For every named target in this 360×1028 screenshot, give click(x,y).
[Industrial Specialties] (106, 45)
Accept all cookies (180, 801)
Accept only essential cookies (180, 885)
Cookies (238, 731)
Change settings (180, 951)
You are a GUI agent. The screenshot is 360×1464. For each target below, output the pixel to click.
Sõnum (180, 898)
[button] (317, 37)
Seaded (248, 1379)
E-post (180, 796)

++++++

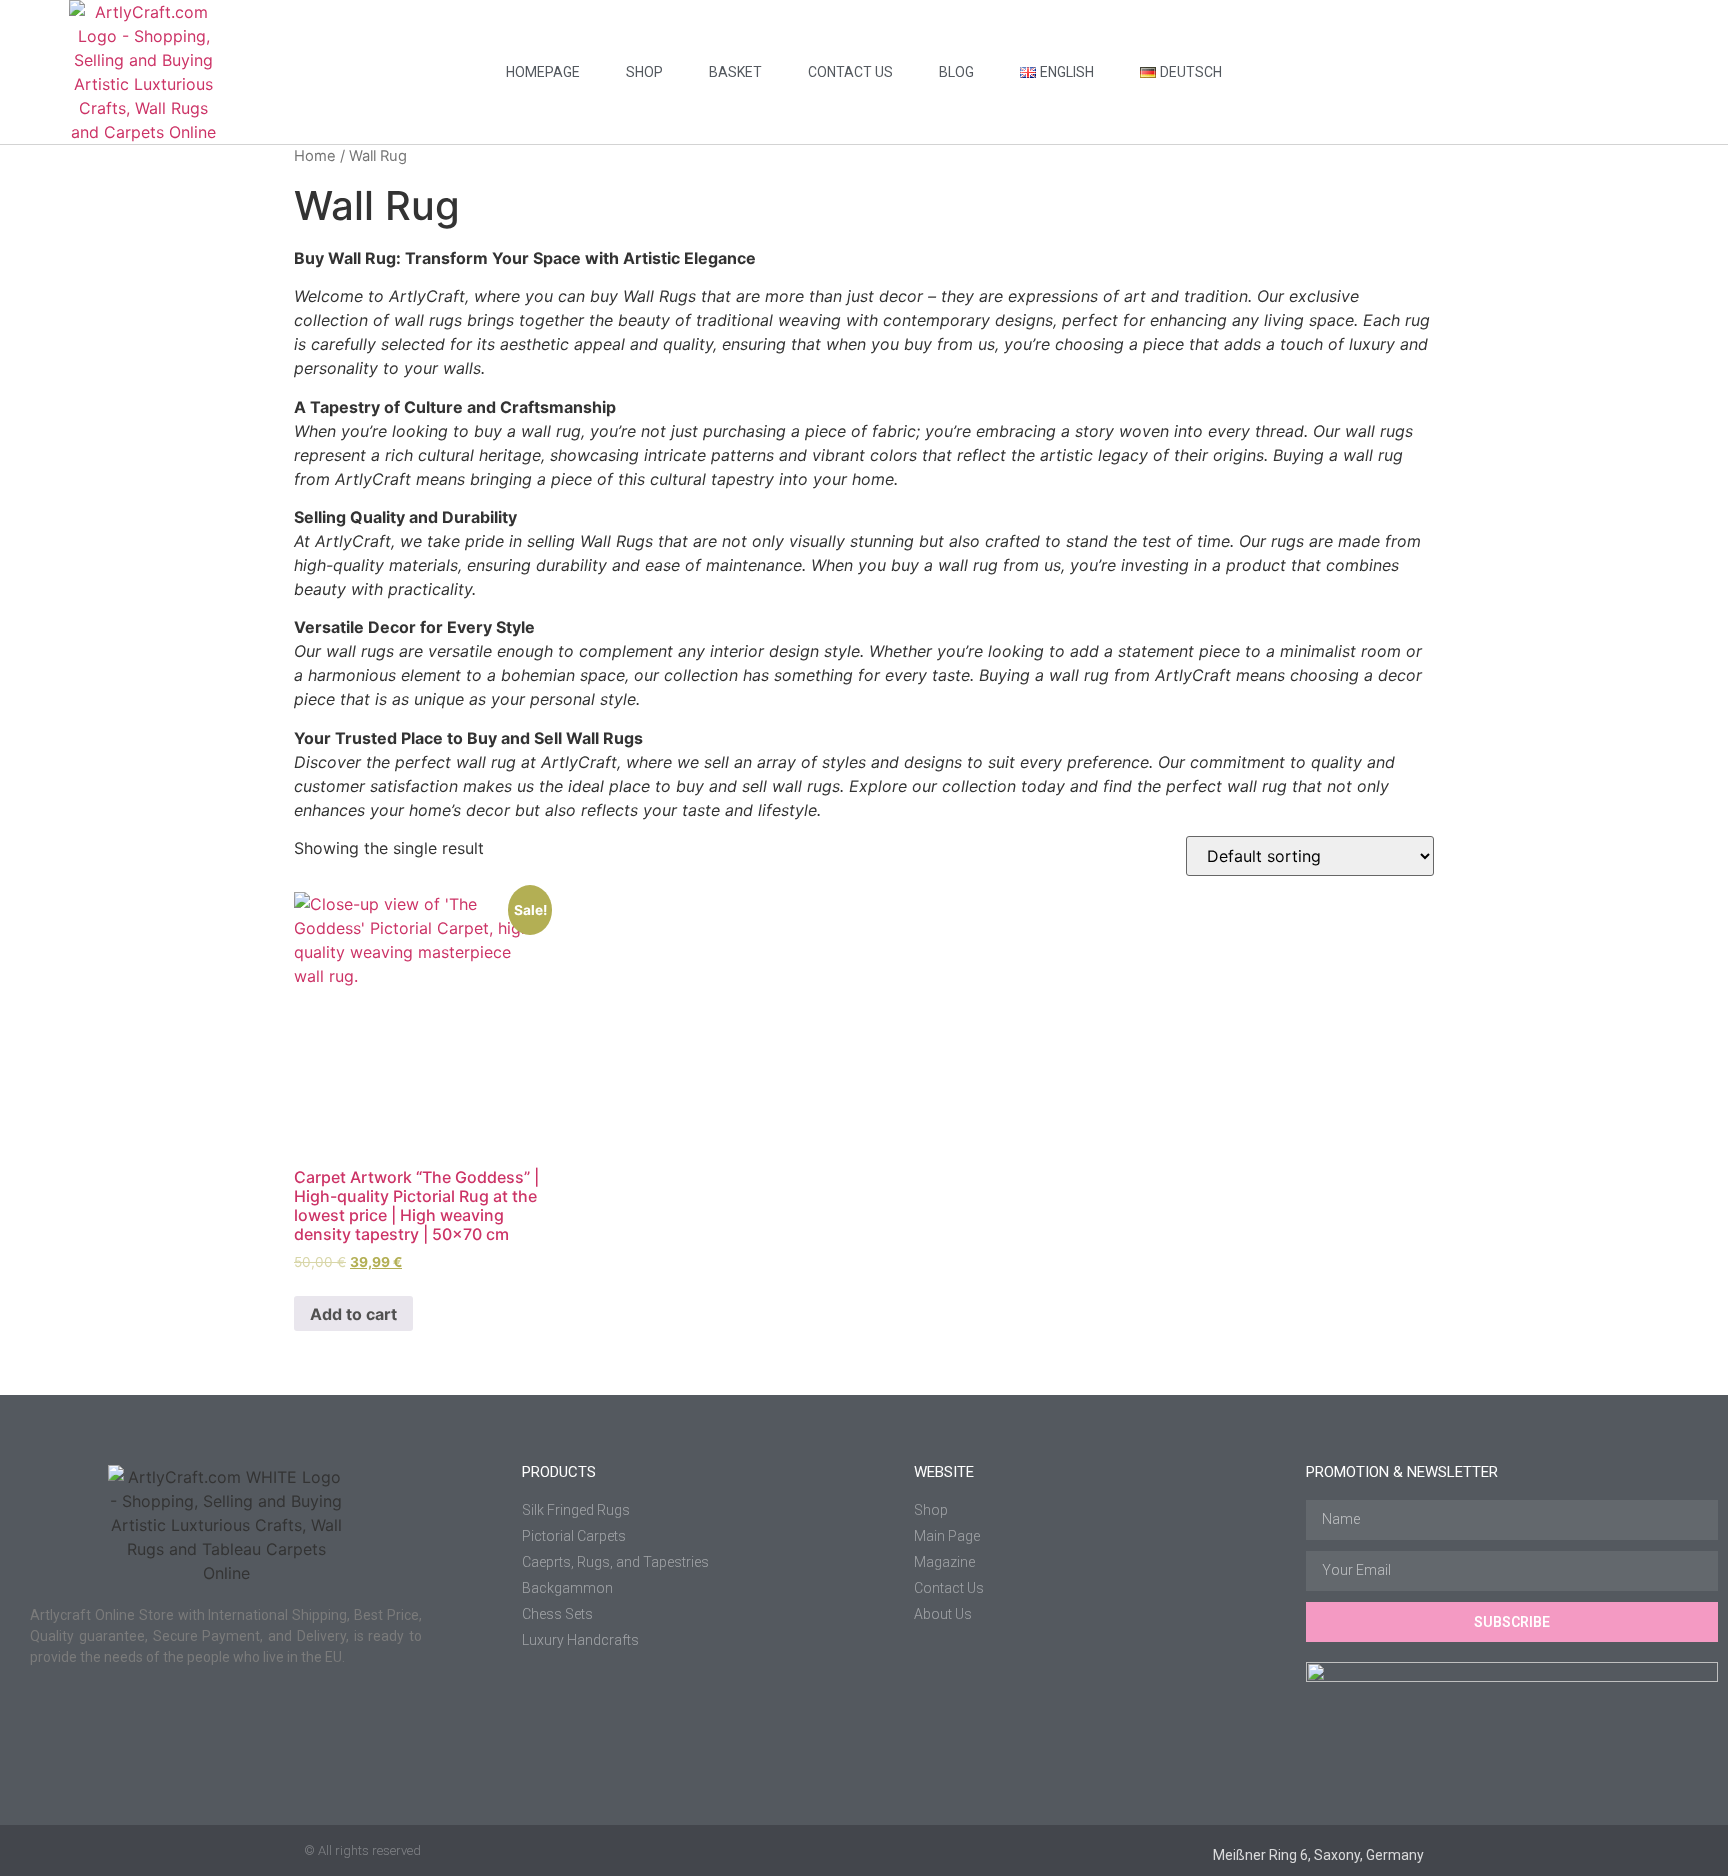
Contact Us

++++++

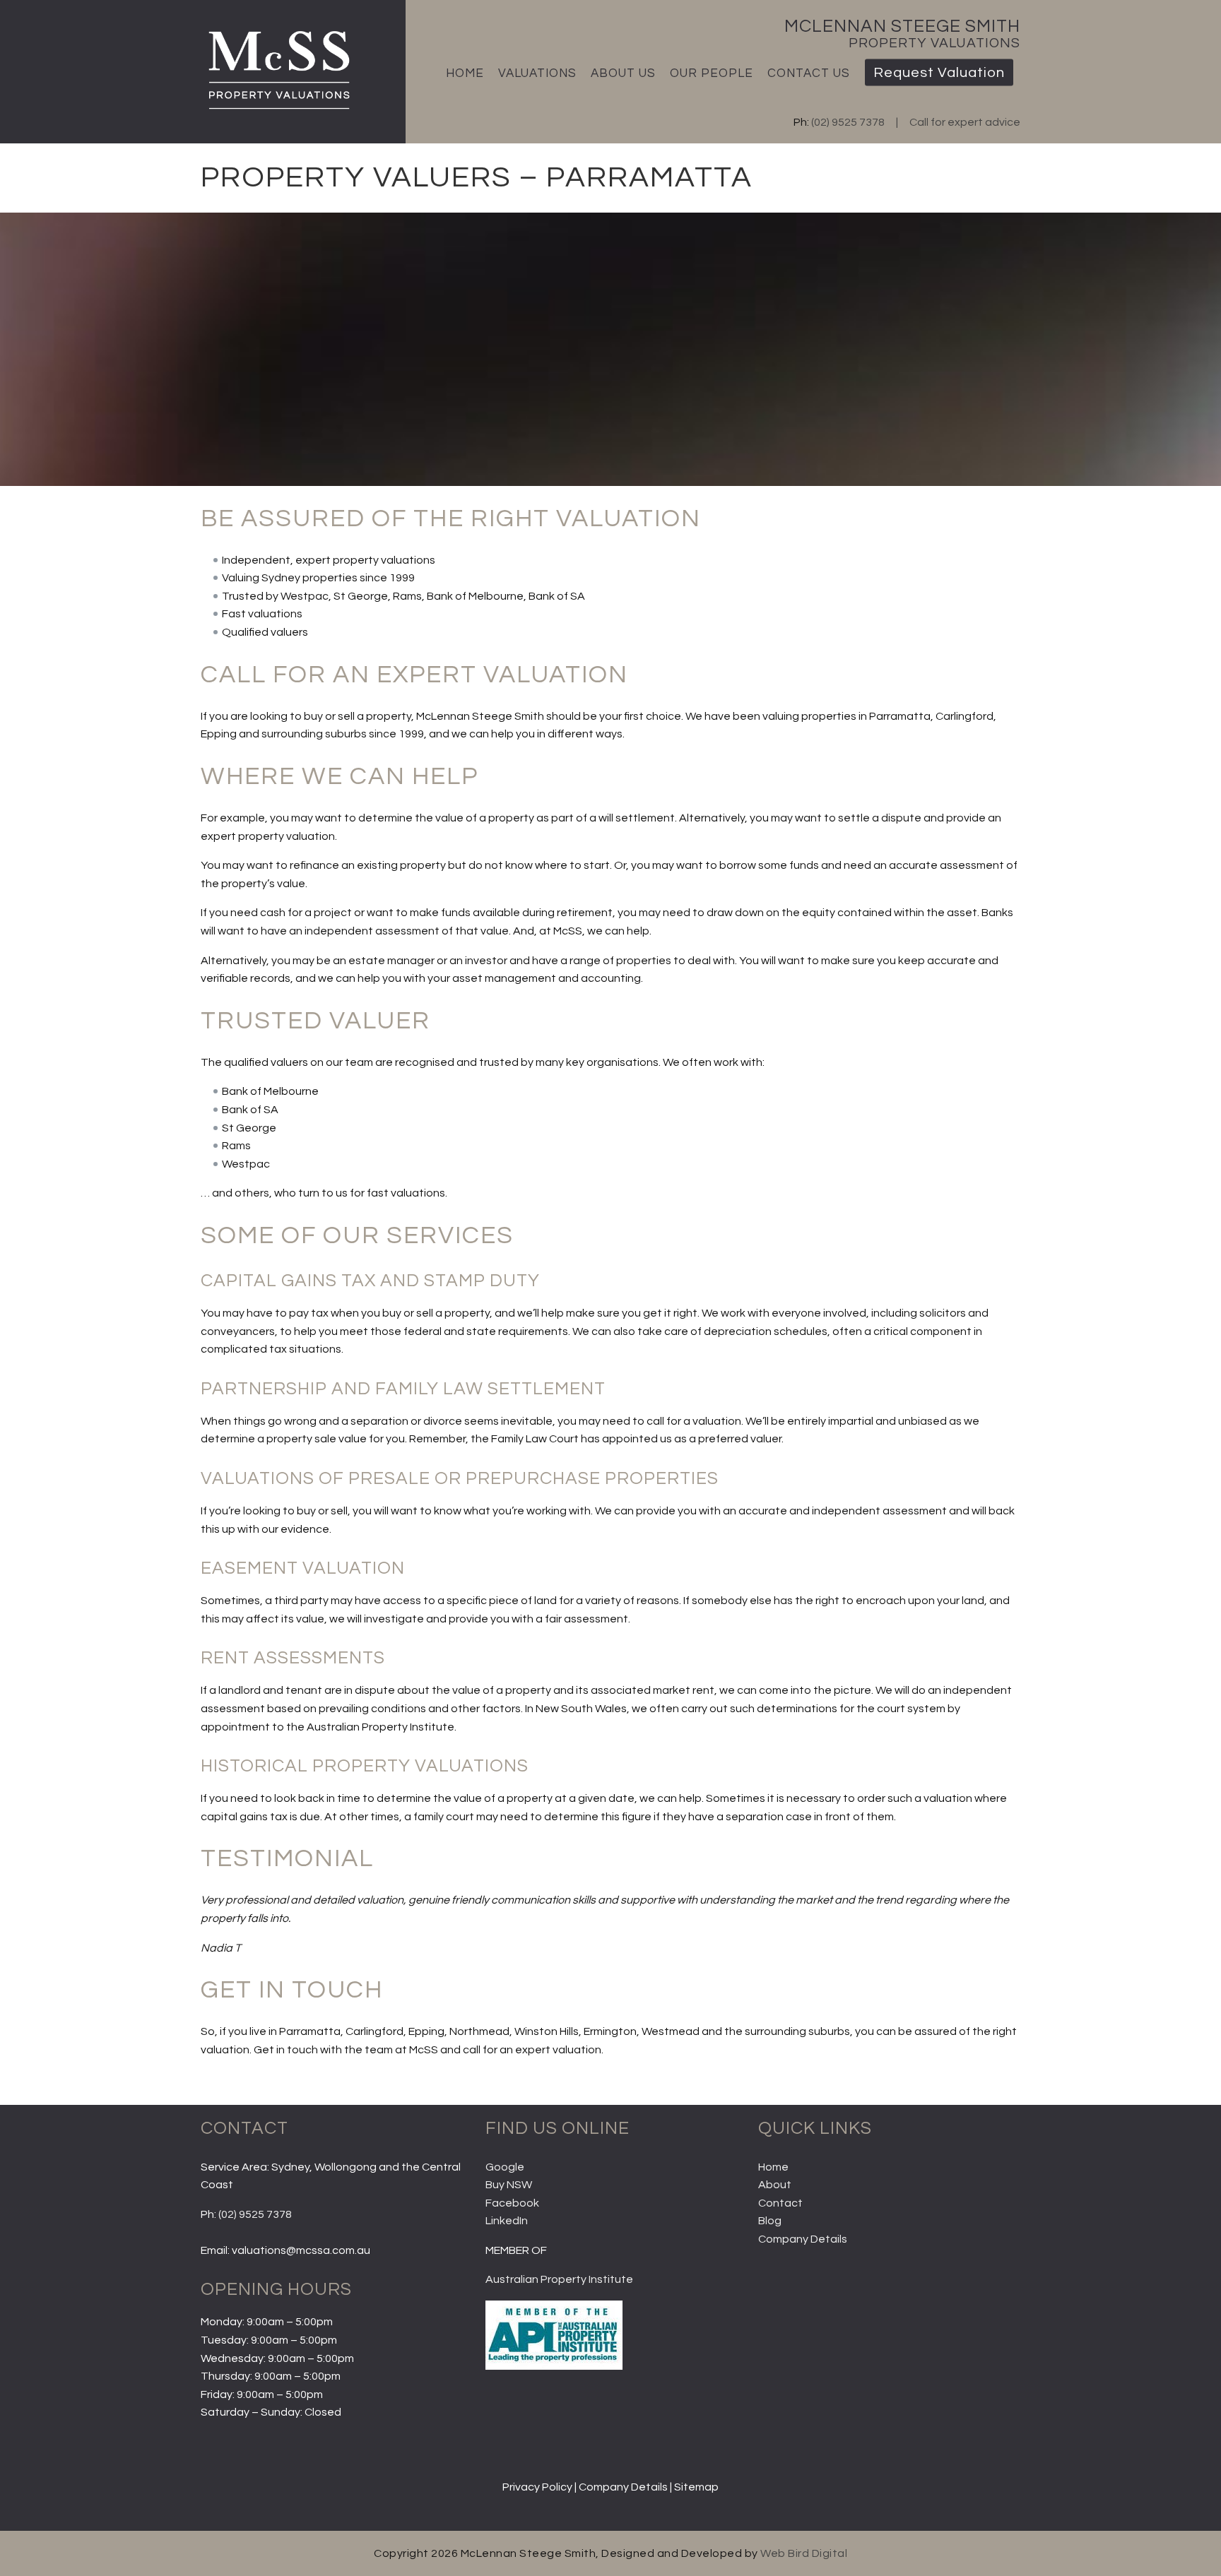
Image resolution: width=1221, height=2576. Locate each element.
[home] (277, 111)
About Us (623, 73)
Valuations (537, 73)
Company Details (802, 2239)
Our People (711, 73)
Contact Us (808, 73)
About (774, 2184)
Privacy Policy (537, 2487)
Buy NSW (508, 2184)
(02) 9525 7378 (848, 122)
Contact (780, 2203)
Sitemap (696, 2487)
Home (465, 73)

++++++

Required work: Word for word, restate the lines of the data above that fall between the line holding "Image resolution: width=1221, height=2576." and the line holding "Home (465, 73)", inclusive, and no other lines.

Completed exercise:
Image resolution: width=1221, height=2576. Locate each element.
[home] (277, 111)
About Us (623, 73)
Valuations (537, 73)
Company Details (802, 2239)
Our People (711, 73)
Contact Us (808, 73)
About (774, 2184)
Privacy Policy (537, 2487)
Buy NSW (508, 2184)
(02) 9525 7378 (848, 122)
Contact (780, 2203)
Sitemap (696, 2487)
Home (465, 73)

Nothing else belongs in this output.